So they joined enthusiastically in crying out " Azatlik! " -- Uzbek for "Freedom!" -- after every speech.
Mohammed Mavlanov, a Kyrgyz food wholesaler who trades in Andijon, recalled wandering by in the afternoon. "There were thousands of demonstrators," he said. "About half of them were women and children."
It was a sunny, warm day, and the crowd was suffused with a sense of optimism as speakers said that they had been in touch with President Karimov and that he would be coming soon to listen to their concerns.
But late in the afternoon, dark clouds began to gather and a helicopter began circling, Mavlanov recalled.
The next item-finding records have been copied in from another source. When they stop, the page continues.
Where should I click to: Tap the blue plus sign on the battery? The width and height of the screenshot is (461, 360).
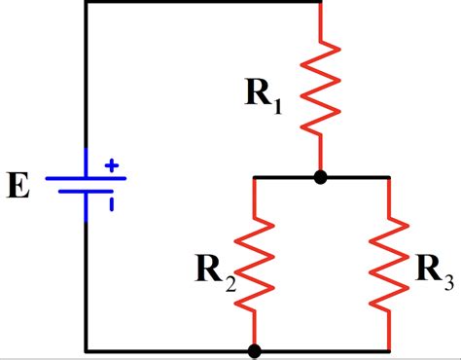(x=111, y=166)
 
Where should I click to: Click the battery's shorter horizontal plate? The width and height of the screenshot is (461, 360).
(x=87, y=192)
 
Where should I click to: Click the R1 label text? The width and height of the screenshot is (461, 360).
(x=264, y=94)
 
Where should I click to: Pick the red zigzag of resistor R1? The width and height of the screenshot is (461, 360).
(x=320, y=88)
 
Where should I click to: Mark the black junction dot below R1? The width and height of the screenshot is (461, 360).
(x=320, y=178)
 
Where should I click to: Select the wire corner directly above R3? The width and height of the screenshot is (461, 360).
(x=390, y=178)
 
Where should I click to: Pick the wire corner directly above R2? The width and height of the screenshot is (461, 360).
(x=254, y=178)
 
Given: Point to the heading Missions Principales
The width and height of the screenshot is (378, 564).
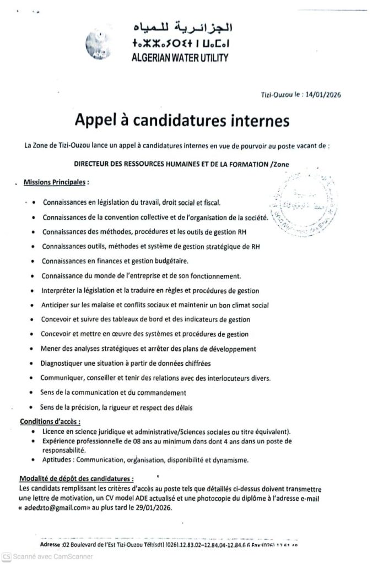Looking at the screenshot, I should point(55,182).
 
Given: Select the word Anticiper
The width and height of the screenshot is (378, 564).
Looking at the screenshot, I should point(57,305).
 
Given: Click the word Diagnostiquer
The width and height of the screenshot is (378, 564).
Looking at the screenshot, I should point(65,364).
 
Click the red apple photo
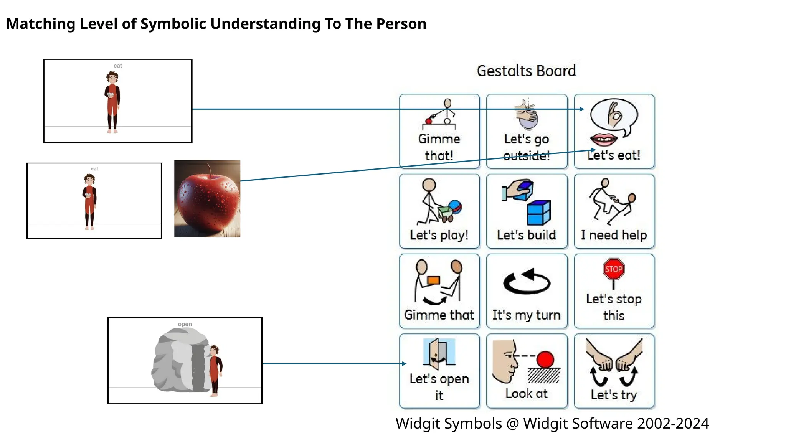point(207,200)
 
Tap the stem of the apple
point(210,170)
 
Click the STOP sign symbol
point(613,269)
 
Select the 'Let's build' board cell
point(527,211)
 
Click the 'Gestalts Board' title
point(526,71)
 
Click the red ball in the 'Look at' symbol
point(545,360)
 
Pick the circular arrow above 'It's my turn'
point(527,281)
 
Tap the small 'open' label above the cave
point(185,324)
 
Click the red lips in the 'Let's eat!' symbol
point(603,139)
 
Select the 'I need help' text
point(614,235)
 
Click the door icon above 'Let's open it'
point(439,352)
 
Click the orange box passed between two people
point(433,280)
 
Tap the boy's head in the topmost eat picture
point(112,78)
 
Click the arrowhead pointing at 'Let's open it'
point(404,363)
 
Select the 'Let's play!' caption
point(439,235)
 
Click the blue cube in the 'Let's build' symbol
point(539,213)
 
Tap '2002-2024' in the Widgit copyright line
point(672,424)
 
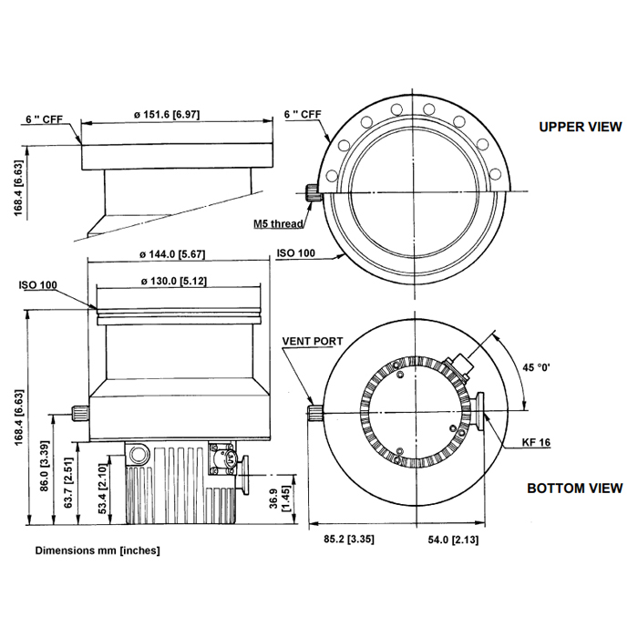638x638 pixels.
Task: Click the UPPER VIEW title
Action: (x=581, y=127)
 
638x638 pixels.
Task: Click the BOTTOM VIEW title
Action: (x=574, y=488)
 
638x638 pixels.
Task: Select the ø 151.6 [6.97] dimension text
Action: (x=167, y=114)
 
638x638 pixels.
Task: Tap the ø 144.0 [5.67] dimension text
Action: (x=172, y=254)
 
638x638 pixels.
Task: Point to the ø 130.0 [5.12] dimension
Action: (x=174, y=281)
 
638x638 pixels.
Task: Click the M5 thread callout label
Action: (x=278, y=223)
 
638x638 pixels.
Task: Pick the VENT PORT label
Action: (x=313, y=341)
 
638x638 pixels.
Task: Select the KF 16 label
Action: (x=536, y=442)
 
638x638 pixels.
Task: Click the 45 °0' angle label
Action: (x=536, y=367)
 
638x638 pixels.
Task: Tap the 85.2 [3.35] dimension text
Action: (x=349, y=540)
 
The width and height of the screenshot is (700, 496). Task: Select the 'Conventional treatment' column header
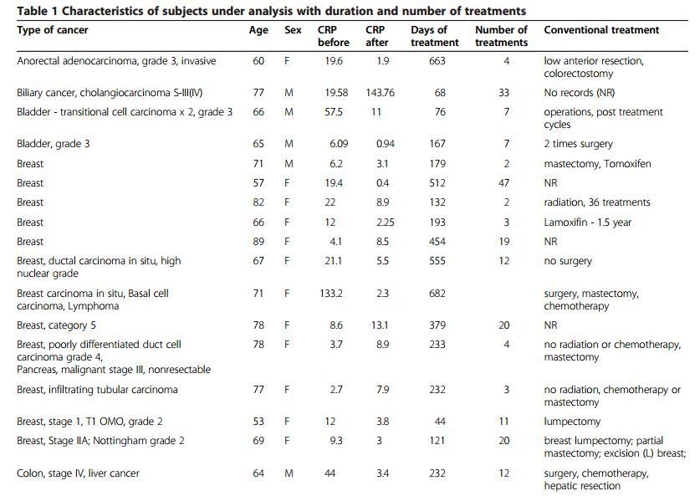coord(600,30)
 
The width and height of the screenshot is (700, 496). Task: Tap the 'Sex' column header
coord(293,30)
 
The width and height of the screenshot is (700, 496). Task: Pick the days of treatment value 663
coord(437,61)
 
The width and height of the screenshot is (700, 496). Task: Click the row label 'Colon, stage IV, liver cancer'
coord(78,473)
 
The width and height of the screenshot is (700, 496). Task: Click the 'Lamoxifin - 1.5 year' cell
coord(585,222)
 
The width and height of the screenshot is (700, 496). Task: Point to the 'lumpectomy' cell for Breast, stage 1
coord(571,422)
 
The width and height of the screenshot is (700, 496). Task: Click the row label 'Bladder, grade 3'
coord(54,144)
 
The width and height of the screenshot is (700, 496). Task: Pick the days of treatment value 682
coord(437,294)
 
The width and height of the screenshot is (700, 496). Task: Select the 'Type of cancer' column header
coord(52,30)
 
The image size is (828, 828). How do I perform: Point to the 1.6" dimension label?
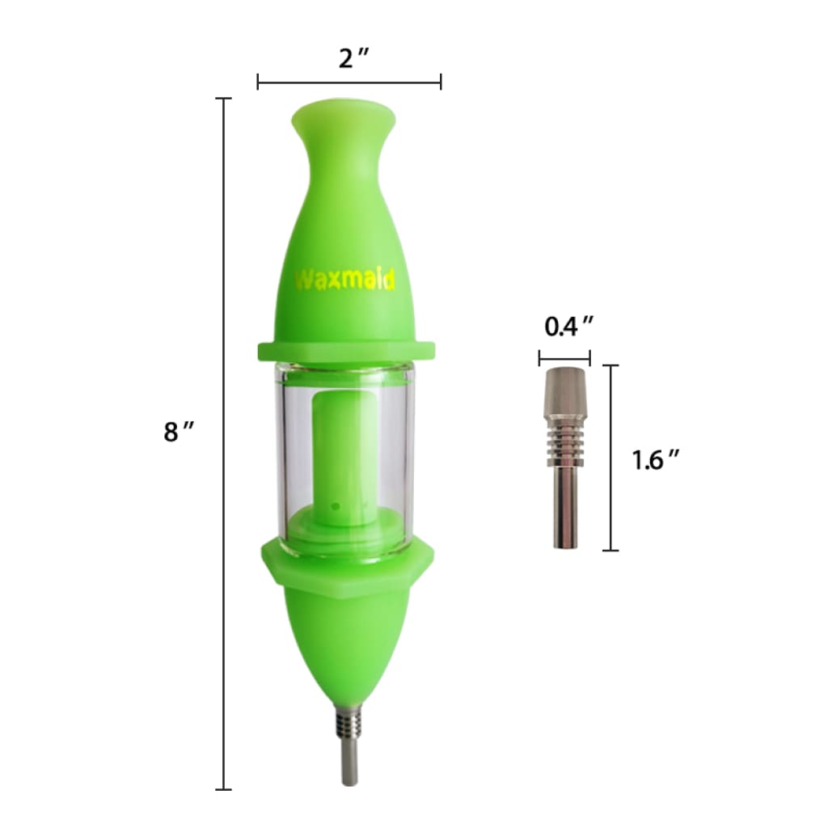[655, 460]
Sensing concern in the crowd, speakers urged the demonstrators to stay in the square, promising that no harm would come to them. But soon afterward, several minivans and trucks packed with security officers arrived, and the men began firing on people from the vehicles' doors and windows.
"People were yelling, 'Get down! Get down! They are shooting!' " Zukra Karimova recalled.
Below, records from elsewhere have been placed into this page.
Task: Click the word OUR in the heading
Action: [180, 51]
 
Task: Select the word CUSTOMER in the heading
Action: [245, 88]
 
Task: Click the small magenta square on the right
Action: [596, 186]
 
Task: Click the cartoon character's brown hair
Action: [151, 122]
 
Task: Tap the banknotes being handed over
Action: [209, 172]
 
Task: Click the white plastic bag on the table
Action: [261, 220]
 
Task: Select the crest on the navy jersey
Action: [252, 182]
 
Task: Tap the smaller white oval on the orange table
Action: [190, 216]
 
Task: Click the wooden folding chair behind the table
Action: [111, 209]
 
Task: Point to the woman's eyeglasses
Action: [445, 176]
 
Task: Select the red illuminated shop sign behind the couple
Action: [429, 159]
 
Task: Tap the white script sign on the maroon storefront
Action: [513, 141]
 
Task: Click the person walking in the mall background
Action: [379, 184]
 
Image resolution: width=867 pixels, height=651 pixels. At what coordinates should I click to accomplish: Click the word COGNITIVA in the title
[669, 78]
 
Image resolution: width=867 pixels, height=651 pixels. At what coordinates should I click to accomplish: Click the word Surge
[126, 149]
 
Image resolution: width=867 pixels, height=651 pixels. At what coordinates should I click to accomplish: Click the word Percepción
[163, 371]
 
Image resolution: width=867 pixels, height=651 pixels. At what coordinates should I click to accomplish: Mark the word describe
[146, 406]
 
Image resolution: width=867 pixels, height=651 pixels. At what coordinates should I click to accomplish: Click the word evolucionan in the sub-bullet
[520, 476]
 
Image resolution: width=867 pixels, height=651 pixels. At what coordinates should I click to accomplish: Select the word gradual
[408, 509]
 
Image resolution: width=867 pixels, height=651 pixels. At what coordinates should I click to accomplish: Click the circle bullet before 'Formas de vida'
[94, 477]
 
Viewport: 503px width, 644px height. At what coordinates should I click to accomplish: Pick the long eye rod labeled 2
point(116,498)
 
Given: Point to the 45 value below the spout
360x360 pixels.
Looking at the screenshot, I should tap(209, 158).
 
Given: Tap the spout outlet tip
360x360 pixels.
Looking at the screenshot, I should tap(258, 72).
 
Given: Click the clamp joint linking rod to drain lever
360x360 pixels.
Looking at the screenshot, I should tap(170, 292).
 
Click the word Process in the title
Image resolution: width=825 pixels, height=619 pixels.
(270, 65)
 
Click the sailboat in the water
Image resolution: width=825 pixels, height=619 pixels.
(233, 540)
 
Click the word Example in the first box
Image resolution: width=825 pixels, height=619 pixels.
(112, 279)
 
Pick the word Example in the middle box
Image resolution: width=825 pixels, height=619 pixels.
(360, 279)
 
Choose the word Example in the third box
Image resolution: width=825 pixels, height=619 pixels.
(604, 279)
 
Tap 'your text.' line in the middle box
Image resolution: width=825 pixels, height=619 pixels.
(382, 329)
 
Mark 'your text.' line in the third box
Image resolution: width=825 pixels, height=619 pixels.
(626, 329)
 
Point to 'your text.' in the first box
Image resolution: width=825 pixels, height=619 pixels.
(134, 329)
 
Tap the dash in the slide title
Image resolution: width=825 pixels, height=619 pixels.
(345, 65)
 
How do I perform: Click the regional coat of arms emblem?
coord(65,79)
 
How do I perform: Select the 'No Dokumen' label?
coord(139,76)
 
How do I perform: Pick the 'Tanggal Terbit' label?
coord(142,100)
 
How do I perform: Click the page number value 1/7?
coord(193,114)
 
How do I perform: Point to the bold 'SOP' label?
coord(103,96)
"Stay together or you'll get shot," several refugees recalled the speakers yelling into the microphone. The throng tried to break out of the square along a major avenue, the refugees said, with the men trying to push the women and children toward the center of the group for protection. But as they edged toward the avenue, they spotted an armored personnel carrier packed with soldiers firing toward them over a pile of bodies that had accumulated in front of it, survivors recalled.
By this time, it had begun to rain, and the crowd dispersed in a panic down every available side street.
"From the sky there was a storm of rain, from the streets a storm of bullets," Mavlanov recalled. "You could see blood all over the asphalt, and women and children falling down all around like grass when you cut it with a scythe."
Mavlanov recalled feeling a searing pain in his arm. He had been shot. A stranger helped bandage him with a piece of rope.
He and others frantically knocked on doors, pleading for shelter. Only one woman opened her door, Mavlanov said, taking in those who could not walk.